A Missouri lawmaker has filed legislation to outlaw special devices designed to fake urine samples and fool drug tests in the state.
Rep. Jeff Roorda, a former police officer, said such gadgets have become common and are causing problems for law officers checking on parolees and employers trying to ensure their workers are not using drugs.
"There's no good reason to have one — maybe for Halloween or bar tricks," said Roorda, D-Barnhart.
Various products — many sold online — promise to help people pass drug screenings with chemicals that mask the presence of drugs in their bodies, shampoos that scrub hair follicles of evidence and rigs that pour heated samples of clean urine into jars.
Roorda's legislation would make it a felony for Missourians to use devices that produce false urine, hair, perspiration, saliva, blood or fingernail samples for drug or alcohol tests. Selling, making or possessing a cheat kit would be a misdemeanor, whether the defendant had used it or not. The bill has been submitted for the 2010 session that starts Jan. 6.
One of the best known test-fooling products is the Whizzinator, which gained notoriety after former Minnesota Vikings football player Onterrio Smith in 2005 was found with one in his bag at the Minneapolis airport along with several vials of dried urine. Actor Tom Sizemore was accused in California of violating his probation in 2005 by using the Whizzinator to falsify a drug test.

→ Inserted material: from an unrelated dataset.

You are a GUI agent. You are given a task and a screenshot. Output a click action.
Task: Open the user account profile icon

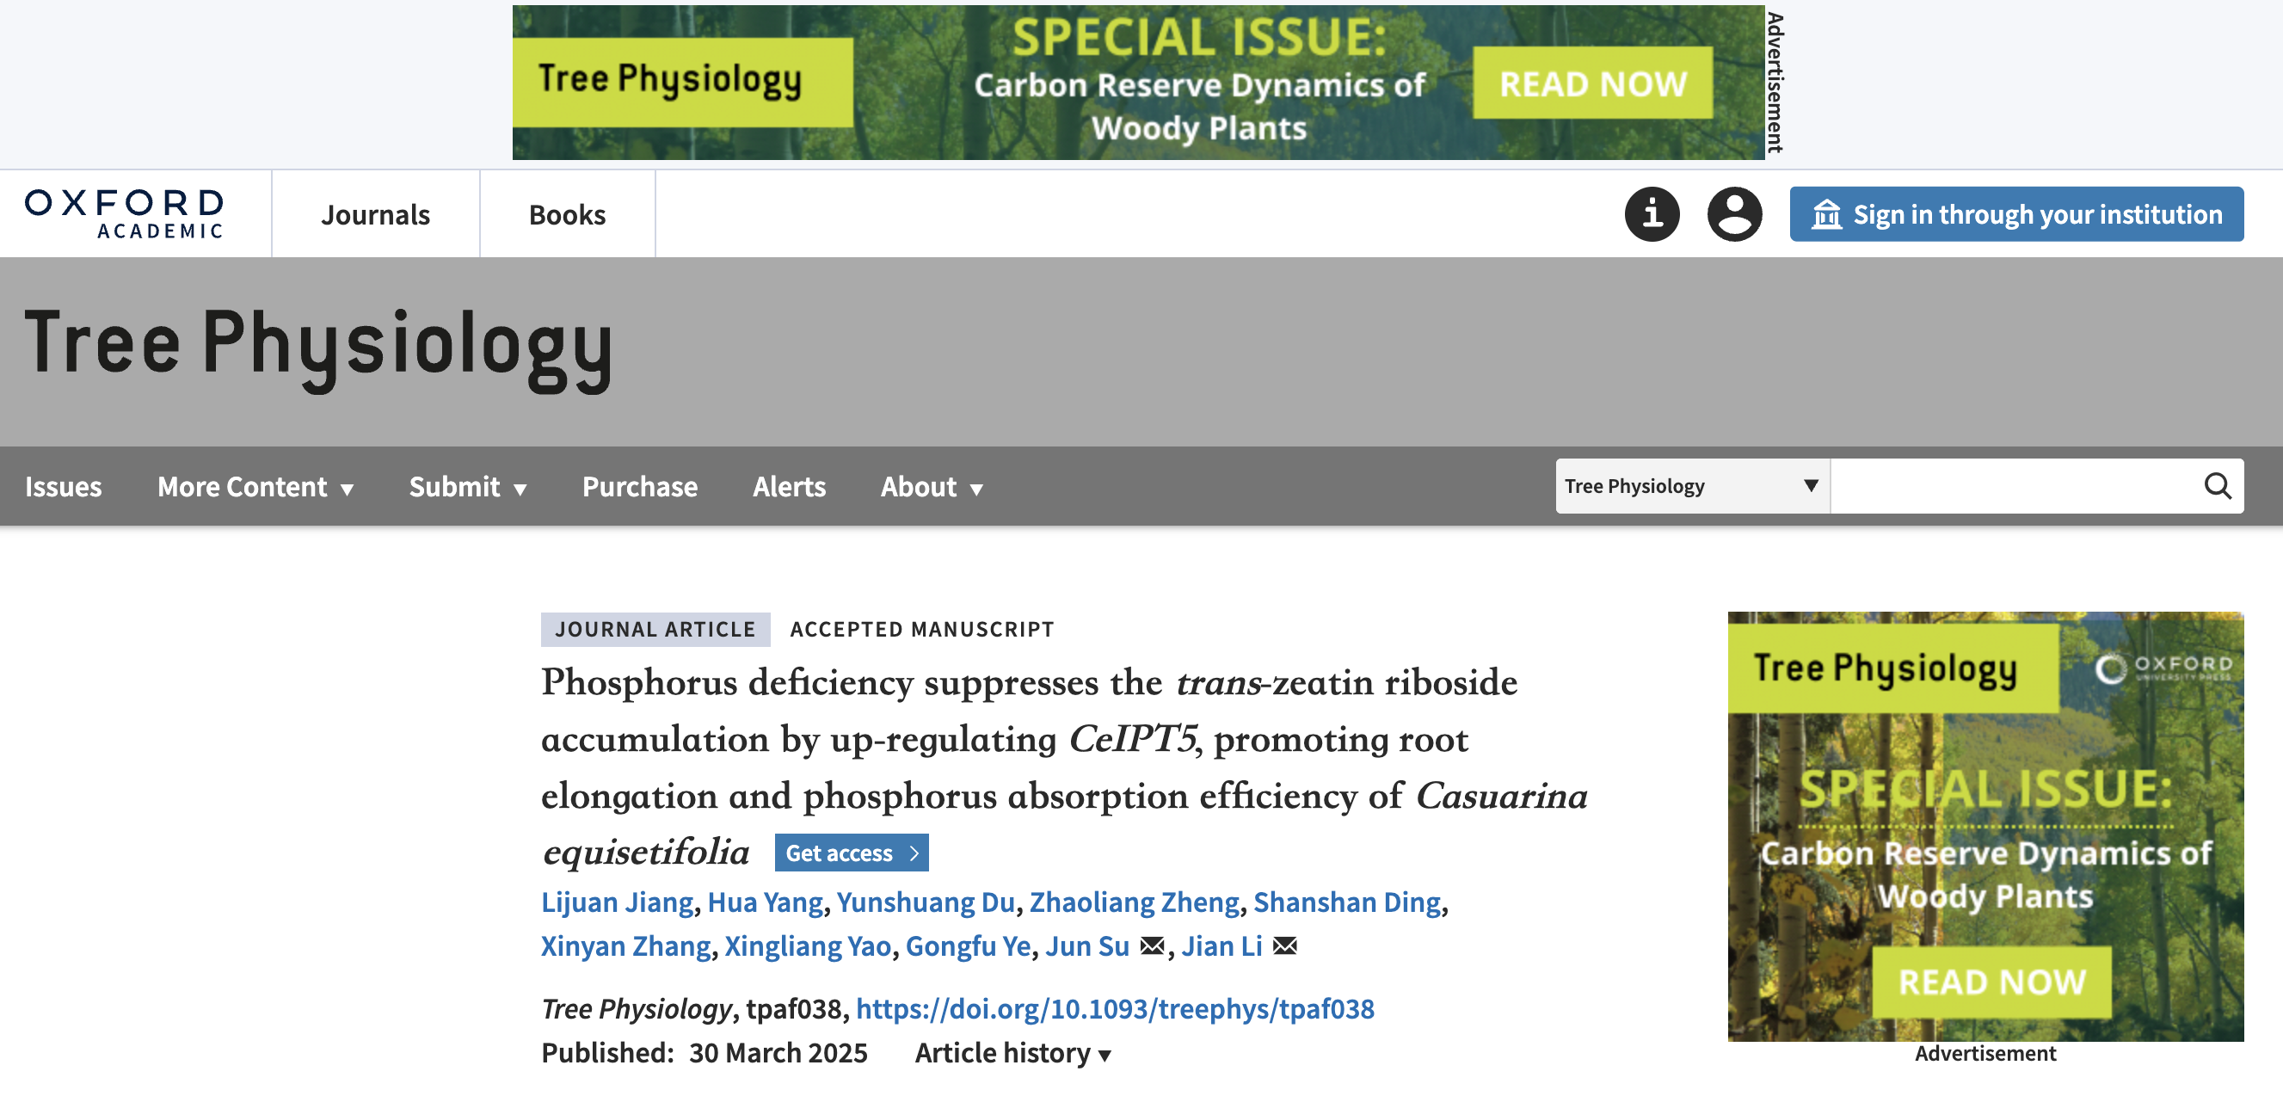(x=1734, y=214)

The Whizzinator is a rig that connects a male prosthetic — attached to an undergarment — to a container holding dehydrated, clean urine. Water is added to the pouch, which has a heating pad attached to warm the liquid to body temperature.
In November, the Missouri Court of Appeals, Western District, upheld forgery charges against a central Missouri man accused of using a Whizzinator to pass a drug test in 2008. Robert Ryan Smothers acknowledged using the device, according to court documents.
A state public defender representing Smothers argued that Missouri's forgery laws didn't apply to the case. Attorney Margaret Johnston said Smothers was not accused of claiming the urine he submitted had a value that it really did not.
A three-judge panel of the Kansas City-based appellate court ruled that the state's existing forgery laws could be applied to cases involving fake urine.
"A false urine sample qualifies as an inauthentic item because it purports to have a genuineness, ownership, or authorship that it does not possess," Judge Karen King Mitchell wrote in the majority opinion.
Several states are considering barring devices designed to fool drug screenings. Arkansas earlier this year expanded its ban on selling human urine to cover the artificial stuff too. Last year, the makers of the original Whizzinator and a similar product for women pleaded guilty to federal conspiracy charges for inhibiting drug tests and selling drug paraphernalia, although copycat products can still be found Friday for sale on the Internet.
One, which bills itself as the Next Generation Whizzinator, promises an improved design that makes the device more authentic by reducing noise. That rig is offered in three colors for about $250.